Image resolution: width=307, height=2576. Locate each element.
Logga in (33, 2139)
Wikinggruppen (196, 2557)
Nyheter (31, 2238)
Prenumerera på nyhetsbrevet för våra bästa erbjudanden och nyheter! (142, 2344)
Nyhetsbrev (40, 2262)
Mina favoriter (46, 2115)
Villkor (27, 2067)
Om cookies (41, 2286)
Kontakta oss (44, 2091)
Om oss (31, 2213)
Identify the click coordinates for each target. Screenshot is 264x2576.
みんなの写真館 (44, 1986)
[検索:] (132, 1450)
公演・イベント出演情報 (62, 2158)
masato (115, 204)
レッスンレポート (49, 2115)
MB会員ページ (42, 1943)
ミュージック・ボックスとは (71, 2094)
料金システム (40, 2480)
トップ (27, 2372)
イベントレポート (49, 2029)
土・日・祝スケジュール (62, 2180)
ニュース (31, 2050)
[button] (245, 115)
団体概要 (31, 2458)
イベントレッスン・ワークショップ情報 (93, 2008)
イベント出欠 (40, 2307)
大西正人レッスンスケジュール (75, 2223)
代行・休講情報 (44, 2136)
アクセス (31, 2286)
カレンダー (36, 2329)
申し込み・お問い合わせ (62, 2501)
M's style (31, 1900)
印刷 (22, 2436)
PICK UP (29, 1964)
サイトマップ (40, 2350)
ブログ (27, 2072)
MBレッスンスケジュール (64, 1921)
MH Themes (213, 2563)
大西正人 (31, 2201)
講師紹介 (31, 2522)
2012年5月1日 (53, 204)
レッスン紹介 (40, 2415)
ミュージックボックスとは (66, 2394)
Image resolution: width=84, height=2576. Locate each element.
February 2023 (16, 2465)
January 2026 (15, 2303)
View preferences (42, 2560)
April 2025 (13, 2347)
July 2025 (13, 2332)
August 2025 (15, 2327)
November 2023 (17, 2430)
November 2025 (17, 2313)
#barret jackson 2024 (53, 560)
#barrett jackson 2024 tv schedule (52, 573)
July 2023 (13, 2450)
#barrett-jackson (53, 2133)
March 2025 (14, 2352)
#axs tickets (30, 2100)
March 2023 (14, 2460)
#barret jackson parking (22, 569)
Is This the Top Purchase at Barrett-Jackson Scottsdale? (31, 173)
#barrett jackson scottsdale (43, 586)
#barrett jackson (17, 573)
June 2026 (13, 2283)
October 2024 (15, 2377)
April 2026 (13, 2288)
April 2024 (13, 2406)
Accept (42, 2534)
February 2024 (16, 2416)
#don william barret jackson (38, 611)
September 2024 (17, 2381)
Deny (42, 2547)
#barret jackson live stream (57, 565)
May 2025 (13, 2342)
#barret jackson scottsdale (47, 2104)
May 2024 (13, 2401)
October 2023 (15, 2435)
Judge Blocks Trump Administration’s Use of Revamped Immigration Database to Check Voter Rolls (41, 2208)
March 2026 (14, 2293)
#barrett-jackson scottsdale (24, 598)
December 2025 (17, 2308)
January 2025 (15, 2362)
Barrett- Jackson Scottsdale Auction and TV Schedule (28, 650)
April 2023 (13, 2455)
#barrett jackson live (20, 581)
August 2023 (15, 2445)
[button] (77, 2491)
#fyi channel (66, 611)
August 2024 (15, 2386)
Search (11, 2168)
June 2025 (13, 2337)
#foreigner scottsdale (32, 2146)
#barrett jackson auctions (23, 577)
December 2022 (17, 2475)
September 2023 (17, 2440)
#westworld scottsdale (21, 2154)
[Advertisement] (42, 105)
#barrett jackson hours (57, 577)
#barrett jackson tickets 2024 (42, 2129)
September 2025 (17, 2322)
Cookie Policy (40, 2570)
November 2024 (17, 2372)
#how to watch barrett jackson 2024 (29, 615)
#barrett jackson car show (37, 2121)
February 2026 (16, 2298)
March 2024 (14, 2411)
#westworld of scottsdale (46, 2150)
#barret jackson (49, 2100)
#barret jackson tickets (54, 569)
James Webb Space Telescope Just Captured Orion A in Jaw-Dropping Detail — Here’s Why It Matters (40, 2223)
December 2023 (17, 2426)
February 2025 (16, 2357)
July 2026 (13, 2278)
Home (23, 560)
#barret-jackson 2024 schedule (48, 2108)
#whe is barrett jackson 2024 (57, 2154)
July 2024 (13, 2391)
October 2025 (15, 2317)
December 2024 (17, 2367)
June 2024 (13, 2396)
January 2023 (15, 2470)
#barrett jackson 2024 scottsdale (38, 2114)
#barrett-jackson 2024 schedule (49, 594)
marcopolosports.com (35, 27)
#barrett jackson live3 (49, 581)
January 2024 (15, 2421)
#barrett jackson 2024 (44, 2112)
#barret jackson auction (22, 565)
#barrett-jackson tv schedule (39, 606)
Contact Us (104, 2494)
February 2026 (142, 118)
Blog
--------------------------------
• WHAT YOU NEED TO DO:
Nothing in the records may be left out; reproduce them exactly.

• ANSWER BOX:
Image resolution: width=307, height=2576. Locate each element.
Logga in (33, 2139)
Wikinggruppen (196, 2557)
Nyheter (31, 2238)
Prenumerera på nyhetsbrevet för våra bästa erbjudanden och nyheter! (142, 2344)
Nyhetsbrev (40, 2262)
Mina favoriter (46, 2115)
Villkor (27, 2067)
Om cookies (41, 2286)
Kontakta oss (44, 2091)
Om oss (31, 2213)
Identify the click coordinates for each target. Screenshot is 264x2576.
みんなの写真館 (44, 1986)
[検索:] (132, 1450)
公演・イベント出演情報 (62, 2158)
masato (115, 204)
レッスンレポート (49, 2115)
MB会員ページ (42, 1943)
ミュージック・ボックスとは (71, 2094)
料金システム (40, 2480)
トップ (27, 2372)
イベントレポート (49, 2029)
土・日・祝スケジュール (62, 2180)
ニュース (31, 2050)
[button] (245, 115)
団体概要 (31, 2458)
イベントレッスン・ワークショップ情報 (93, 2008)
イベント出欠 (40, 2307)
大西正人レッスンスケジュール (75, 2223)
代行・休講情報 (44, 2136)
アクセス (31, 2286)
カレンダー (36, 2329)
申し込み・お問い合わせ (62, 2501)
M's style (31, 1900)
印刷 (22, 2436)
PICK UP (29, 1964)
サイトマップ (40, 2350)
ブログ (27, 2072)
MBレッスンスケジュール (64, 1921)
MH Themes (213, 2563)
大西正人 (31, 2201)
講師紹介 (31, 2522)
2012年5月1日 (53, 204)
レッスン紹介 (40, 2415)
ミュージックボックスとは (66, 2394)
Image resolution: width=84, height=2576. Locate each element.
February 2023 (16, 2465)
January 2026 (15, 2303)
View preferences (42, 2560)
April 2025 (13, 2347)
July 2025 (13, 2332)
August 2025 (15, 2327)
November 2023 (17, 2430)
November 2025 (17, 2313)
#barret jackson 2024 (53, 560)
#barrett jackson 2024 tv schedule (52, 573)
July 2023 (13, 2450)
#barrett-jackson (53, 2133)
March 2025 (14, 2352)
#axs tickets (30, 2100)
March 2023 (14, 2460)
#barret jackson parking (22, 569)
Is This the Top Purchase at Barrett-Jackson Scottsdale? (31, 173)
#barrett jackson scottsdale (43, 586)
#barrett jackson (17, 573)
June 2026 (13, 2283)
October 2024 (15, 2377)
April 2026 (13, 2288)
April 2024 (13, 2406)
Accept (42, 2534)
February 2024 (16, 2416)
#don william barret jackson (38, 611)
September 2024 (17, 2381)
Deny (42, 2547)
#barret jackson live stream (57, 565)
May 2025 (13, 2342)
#barret jackson scottsdale (47, 2104)
May 2024 (13, 2401)
October 2023 (15, 2435)
Judge Blocks Trump Administration’s Use of Revamped Immigration Database to Check Voter Rolls (41, 2208)
March 2026 (14, 2293)
#barrett-jackson scottsdale (24, 598)
December 2025 (17, 2308)
January 2025 (15, 2362)
Barrett- Jackson Scottsdale Auction and TV Schedule (28, 650)
April 2023 (13, 2455)
#barrett jackson live (20, 581)
August 2023 (15, 2445)
[button] (77, 2491)
#fyi channel (66, 611)
August 2024 (15, 2386)
Search (11, 2168)
June 2025 (13, 2337)
#foreigner scottsdale (32, 2146)
#barrett jackson auctions (23, 577)
December 2022 (17, 2475)
September 2023 (17, 2440)
#westworld scottsdale (21, 2154)
[Advertisement] (42, 105)
#barrett jackson hours (57, 577)
#barrett jackson tickets 2024 (42, 2129)
September 2025 (17, 2322)
Cookie Policy (40, 2570)
November 2024 (17, 2372)
#how to watch barrett jackson 2024 (29, 615)
#barrett jackson car show (37, 2121)
February 2026 (16, 2298)
March 2024 (14, 2411)
#westworld of scottsdale (46, 2150)
#barret jackson (49, 2100)
#barret jackson tickets (54, 569)
James Webb Space Telescope Just Captured Orion A in Jaw-Dropping Detail — Here’s Why It Matters (40, 2223)
December 2023 (17, 2426)
February 2025 (16, 2357)
July 2026 (13, 2278)
Home (23, 560)
#barret-jackson 2024 schedule (48, 2108)
#whe is barrett jackson 2024 (57, 2154)
July 2024 (13, 2391)
October 2025 (15, 2317)
December 2024 (17, 2367)
June 2024 (13, 2396)
January 2023 (15, 2470)
#barrett jackson 2024 scottsdale (38, 2114)
#barrett-jackson 2024 schedule (49, 594)
marcopolosports.com (35, 27)
#barrett jackson live3 (49, 581)
January 2024 (15, 2421)
#barrett jackson 2024 (44, 2112)
#barret jackson auction (22, 565)
#barrett-jackson tv schedule (39, 606)
Contact Us (104, 2494)
February 2026 (142, 118)
Blog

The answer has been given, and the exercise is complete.